What you will do:
From the line containing "This screenshot has height=816, width=627." through the end of the entries, please repeat every line exactly and nothing more; the pictures do not belong in the copy.

___

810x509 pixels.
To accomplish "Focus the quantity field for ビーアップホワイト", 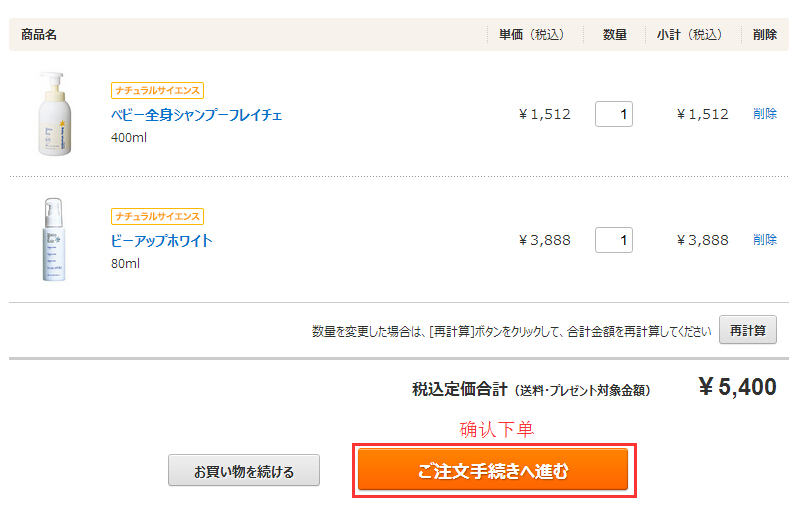I will pos(614,240).
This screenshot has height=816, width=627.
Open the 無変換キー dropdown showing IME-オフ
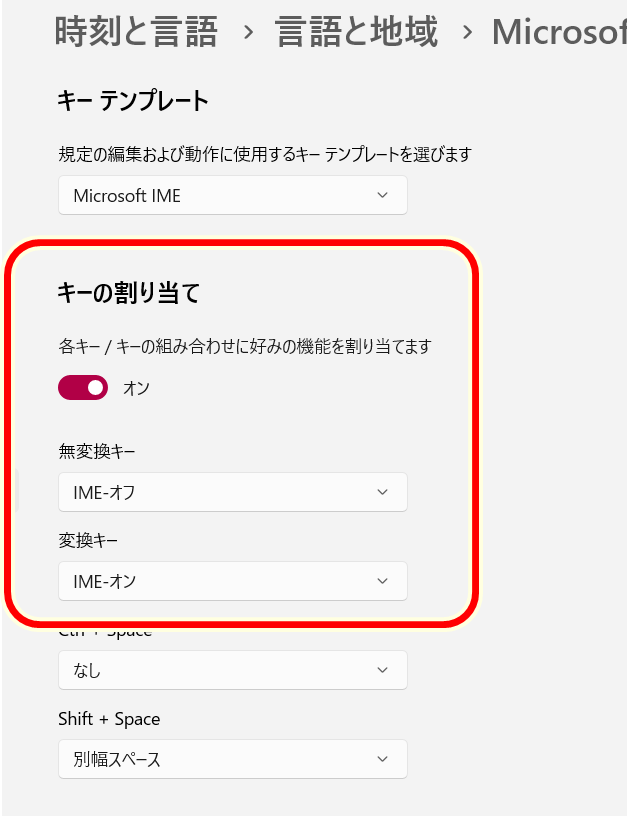point(232,492)

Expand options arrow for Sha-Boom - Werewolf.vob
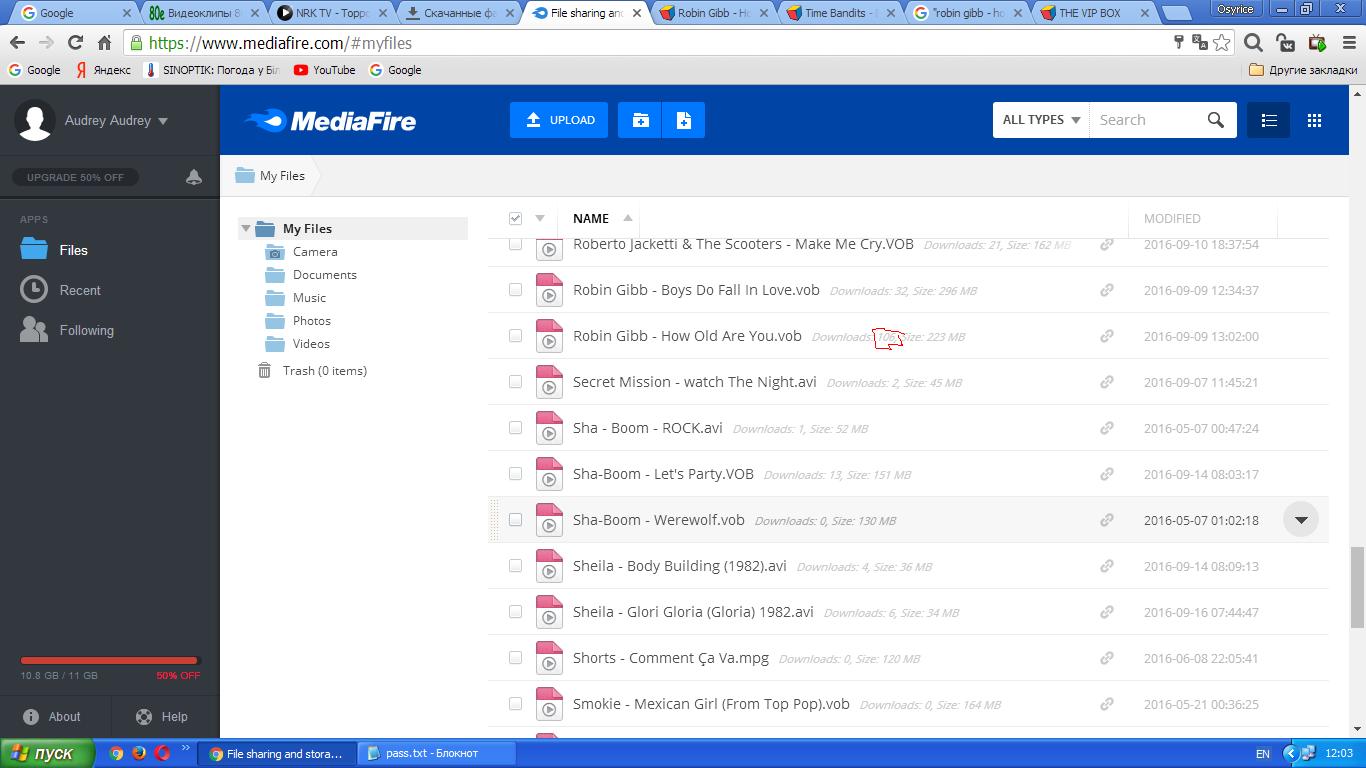click(1301, 520)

___

Exercise response:
This screenshot has height=816, width=627.
Open the 無変換キー dropdown showing IME-オフ
point(232,492)

Expand options arrow for Sha-Boom - Werewolf.vob
click(1301, 520)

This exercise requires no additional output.